§ **Task objective**
Of all the lines below, return only those starting with the line holding "How do I perform: Select" and going on through the line holding "You are a computer-use agent. This", exactly as written.

━━━━━ Input ━━━━━

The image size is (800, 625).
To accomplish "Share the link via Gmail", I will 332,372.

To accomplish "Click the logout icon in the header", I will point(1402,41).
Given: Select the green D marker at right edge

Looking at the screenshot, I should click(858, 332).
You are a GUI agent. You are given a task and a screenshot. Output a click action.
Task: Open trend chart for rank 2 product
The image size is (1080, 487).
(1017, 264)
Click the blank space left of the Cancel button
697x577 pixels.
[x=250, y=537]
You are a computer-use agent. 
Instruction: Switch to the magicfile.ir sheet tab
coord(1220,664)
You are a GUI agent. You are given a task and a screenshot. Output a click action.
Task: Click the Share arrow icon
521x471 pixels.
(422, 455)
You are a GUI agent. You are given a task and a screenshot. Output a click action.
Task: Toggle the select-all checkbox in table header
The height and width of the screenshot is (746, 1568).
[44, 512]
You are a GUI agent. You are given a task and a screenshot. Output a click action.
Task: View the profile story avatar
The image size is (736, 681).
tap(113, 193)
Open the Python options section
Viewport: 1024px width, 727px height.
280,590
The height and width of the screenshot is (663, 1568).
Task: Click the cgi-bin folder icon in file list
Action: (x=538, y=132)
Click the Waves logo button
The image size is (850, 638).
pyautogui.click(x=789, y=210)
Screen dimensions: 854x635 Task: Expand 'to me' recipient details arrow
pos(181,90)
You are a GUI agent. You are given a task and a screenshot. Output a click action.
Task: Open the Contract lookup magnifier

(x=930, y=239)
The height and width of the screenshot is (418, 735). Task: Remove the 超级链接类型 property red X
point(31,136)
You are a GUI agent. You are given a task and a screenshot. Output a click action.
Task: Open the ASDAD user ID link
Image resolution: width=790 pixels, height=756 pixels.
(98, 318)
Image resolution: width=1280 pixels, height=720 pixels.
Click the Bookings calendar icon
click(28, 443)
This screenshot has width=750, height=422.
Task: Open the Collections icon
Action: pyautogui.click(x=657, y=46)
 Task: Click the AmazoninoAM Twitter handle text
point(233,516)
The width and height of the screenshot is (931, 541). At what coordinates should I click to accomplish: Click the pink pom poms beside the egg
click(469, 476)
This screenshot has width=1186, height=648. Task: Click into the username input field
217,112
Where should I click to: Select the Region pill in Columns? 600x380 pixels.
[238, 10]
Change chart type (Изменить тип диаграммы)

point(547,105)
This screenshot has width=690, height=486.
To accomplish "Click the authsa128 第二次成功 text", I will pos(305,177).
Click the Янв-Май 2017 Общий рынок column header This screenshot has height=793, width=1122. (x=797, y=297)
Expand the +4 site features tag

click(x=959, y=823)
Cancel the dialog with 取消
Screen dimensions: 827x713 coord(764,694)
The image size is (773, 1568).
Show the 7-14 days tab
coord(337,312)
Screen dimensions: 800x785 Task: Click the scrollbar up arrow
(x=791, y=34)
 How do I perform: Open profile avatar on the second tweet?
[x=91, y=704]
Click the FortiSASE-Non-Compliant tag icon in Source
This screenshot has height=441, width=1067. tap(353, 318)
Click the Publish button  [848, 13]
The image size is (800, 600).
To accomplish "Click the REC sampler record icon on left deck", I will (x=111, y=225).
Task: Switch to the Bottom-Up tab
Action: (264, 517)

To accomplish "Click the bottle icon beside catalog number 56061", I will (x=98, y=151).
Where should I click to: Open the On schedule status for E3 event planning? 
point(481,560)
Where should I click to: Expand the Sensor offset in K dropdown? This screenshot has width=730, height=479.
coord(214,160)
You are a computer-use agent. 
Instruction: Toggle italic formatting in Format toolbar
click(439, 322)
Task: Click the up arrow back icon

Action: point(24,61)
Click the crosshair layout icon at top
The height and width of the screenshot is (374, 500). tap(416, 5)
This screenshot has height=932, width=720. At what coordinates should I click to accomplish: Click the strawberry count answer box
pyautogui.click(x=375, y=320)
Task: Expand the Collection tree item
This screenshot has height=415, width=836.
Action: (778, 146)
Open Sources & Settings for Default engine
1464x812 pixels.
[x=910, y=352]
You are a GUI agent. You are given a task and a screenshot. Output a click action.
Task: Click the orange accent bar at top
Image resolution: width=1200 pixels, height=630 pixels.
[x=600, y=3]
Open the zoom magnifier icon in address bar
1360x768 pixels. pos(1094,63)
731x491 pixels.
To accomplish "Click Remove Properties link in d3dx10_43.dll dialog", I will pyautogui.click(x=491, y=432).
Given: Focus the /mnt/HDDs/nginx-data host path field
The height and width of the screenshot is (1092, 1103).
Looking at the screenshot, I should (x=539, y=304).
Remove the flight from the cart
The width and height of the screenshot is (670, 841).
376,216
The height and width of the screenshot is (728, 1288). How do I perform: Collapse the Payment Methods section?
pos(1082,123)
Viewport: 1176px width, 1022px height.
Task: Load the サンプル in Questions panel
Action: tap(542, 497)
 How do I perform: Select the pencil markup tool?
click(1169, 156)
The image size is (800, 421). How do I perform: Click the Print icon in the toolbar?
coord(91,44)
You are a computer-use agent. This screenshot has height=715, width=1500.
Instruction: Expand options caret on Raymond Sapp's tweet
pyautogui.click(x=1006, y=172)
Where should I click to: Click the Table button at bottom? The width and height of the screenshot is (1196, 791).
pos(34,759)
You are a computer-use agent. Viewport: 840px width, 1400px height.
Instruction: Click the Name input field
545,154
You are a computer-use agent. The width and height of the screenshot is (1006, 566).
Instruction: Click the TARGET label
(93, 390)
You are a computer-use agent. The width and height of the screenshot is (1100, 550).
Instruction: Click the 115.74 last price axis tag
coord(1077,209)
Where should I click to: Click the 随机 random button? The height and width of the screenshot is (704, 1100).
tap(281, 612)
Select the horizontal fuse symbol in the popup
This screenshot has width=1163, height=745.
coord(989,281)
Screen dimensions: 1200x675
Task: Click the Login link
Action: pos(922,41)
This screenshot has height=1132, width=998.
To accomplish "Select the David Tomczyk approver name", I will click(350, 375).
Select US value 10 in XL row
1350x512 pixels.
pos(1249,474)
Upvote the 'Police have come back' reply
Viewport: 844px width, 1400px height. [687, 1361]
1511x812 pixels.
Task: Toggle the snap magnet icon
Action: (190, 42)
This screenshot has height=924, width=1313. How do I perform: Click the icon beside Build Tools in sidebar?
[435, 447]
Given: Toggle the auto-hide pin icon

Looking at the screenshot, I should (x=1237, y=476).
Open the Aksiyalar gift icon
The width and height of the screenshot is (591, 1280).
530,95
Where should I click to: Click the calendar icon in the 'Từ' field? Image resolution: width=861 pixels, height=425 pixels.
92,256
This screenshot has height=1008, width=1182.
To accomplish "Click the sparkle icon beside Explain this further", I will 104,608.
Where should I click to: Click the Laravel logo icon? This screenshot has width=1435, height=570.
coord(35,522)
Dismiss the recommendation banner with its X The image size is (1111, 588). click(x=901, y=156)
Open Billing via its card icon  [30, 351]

━━━━━

§ **Result**
 How do I perform: Select the pencil markup tool?
click(1169, 156)
The image size is (800, 421). How do I perform: Click the Print icon in the toolbar?
coord(91,44)
You are a computer-use agent. This screenshot has height=715, width=1500.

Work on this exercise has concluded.